トライ&エラーで、失敗してもすぐにやり方を見直して、再度トライすればいいわけです。

どこでも誰とでも働ける p.39

悩んでウダウダしている時間はムダです。

数人が集まってウンウン悩むよりは、とりあえず動くことで結果的に早く正解にたどり着く、という主張です。

当然、初手は失敗になると思います。

しかし、 小さな失敗を重ねても、それが成功につながれば、結果的には成功 だと言えます。

Do からはじめ、スモールステップで軌道修正する

プロダクトアウトでは「マーケティングを行い、入念な計画を立てて」と、プランに時間をかけ、入念な準備をすることが主流でした。

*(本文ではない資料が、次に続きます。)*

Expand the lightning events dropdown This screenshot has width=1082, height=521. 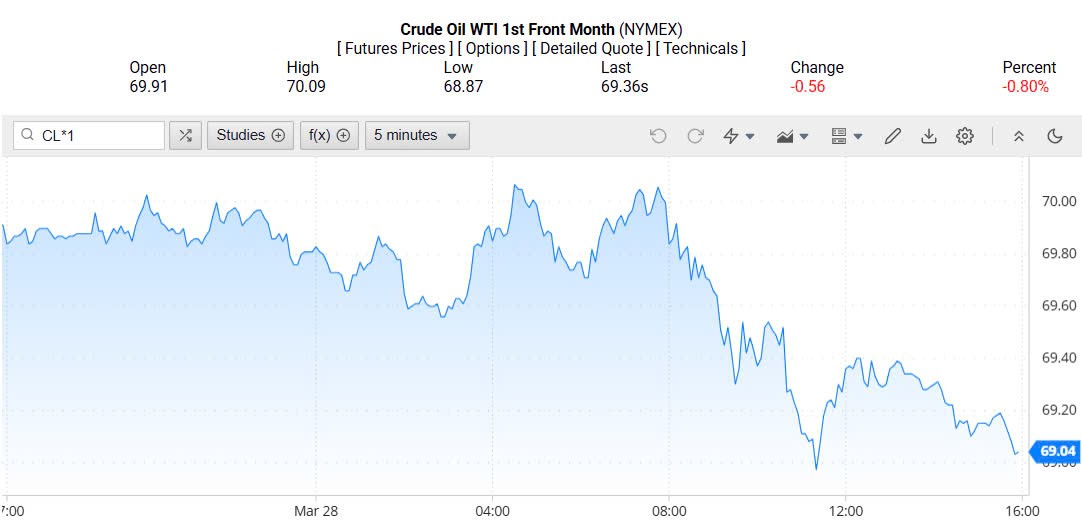click(739, 136)
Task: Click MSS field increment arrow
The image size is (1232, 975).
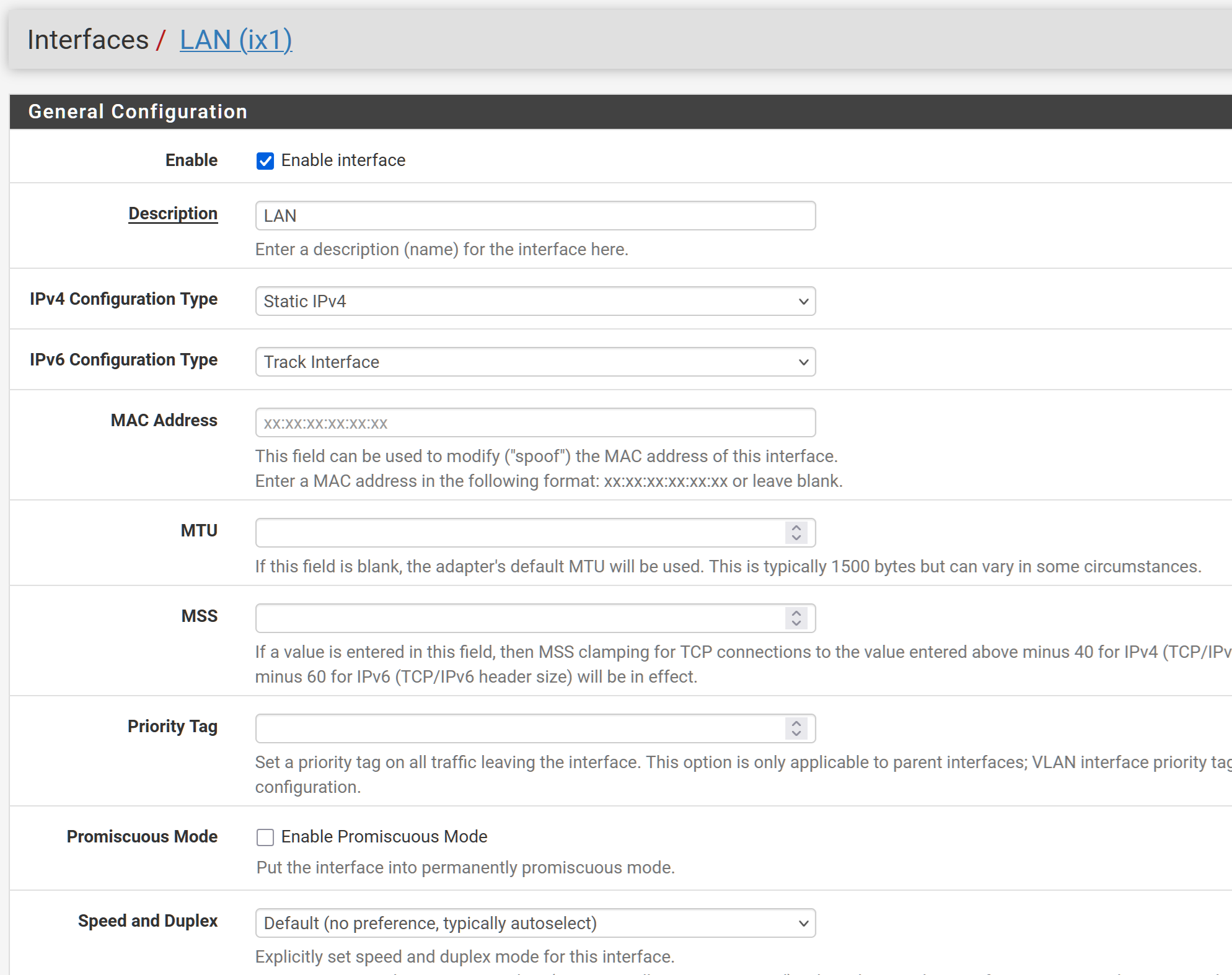Action: tap(796, 613)
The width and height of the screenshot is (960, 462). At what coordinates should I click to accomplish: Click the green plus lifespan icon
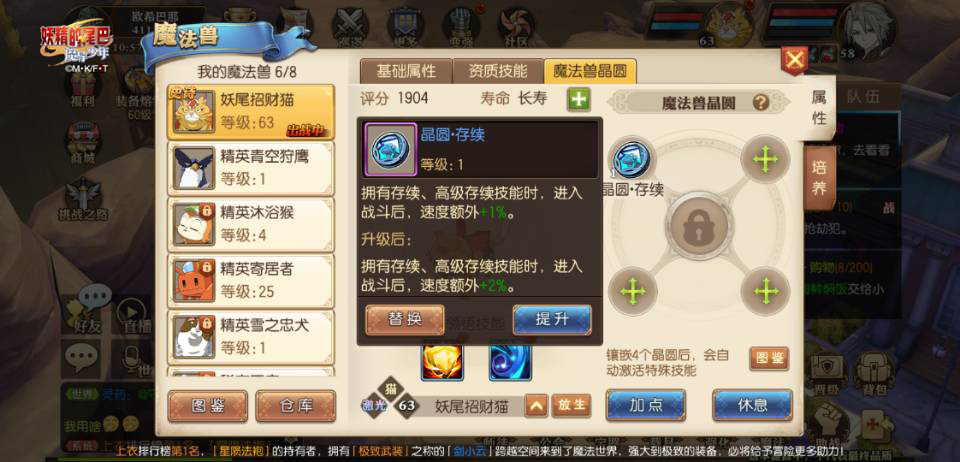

しかし、前述の無印良品の事例のように、ヒットするかどうかを事前に検証することは困難です。

つまり、 その P が、そもそもゴールであるかを、事前に知ることはできない のです。
未来を予見することは難しく、VUCA 化が進む世界ではなおさらです。


計画を重視していうまくいくケースも、もちろんあるでしょう。

しかし、計画に時間をかけすぎると、うまくいかなかった場合のダメージが大きくなってしまいます。

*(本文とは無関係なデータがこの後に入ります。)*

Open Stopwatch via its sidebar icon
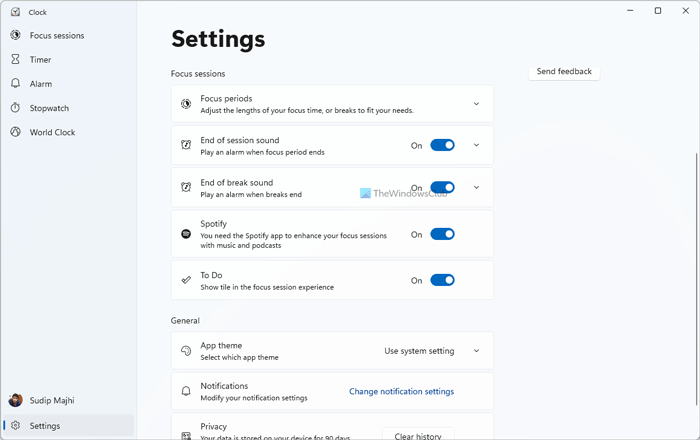The image size is (700, 440). tap(16, 108)
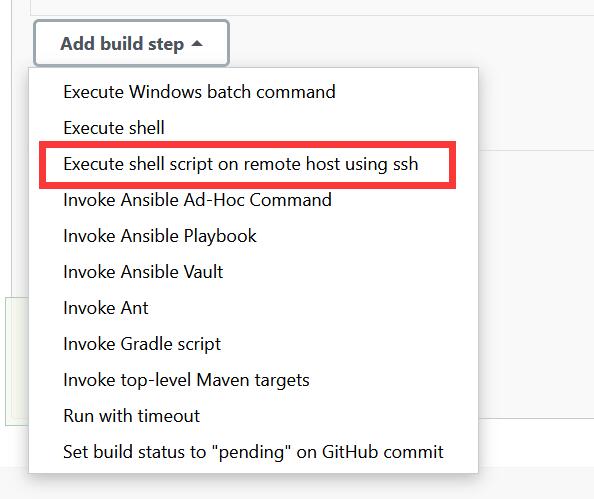Pick Set build status to "pending" on GitHub commit

click(x=253, y=452)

コストを積み上げて準備をし、後は運を天に任せる、ではいけません。
天に任せるのでは、ギャンブルになってしまいます。

そうではなく、

小さくはじめ

Do と Check を短期間で何度も繰り返して、とにかく答えを見つけ

できるだけ短期間で正解に近づいていくこと

で、天に任せることなく、ハンドリングしていくことは可能と考えます。


「小さくはじめる」ためのハードルは、下がる一方です。 そのためのインフラは、すでに十分整っていると言えます。

実際に、おもしろいアイデアがあれば、ほんの数日でサービスをリリースできる時代になりました。

面白そうなことがあれば、まず手を動かしてみる。

そんなフットワークの軽さが重要視される個人の資質になってきているのかなあ、と感じます。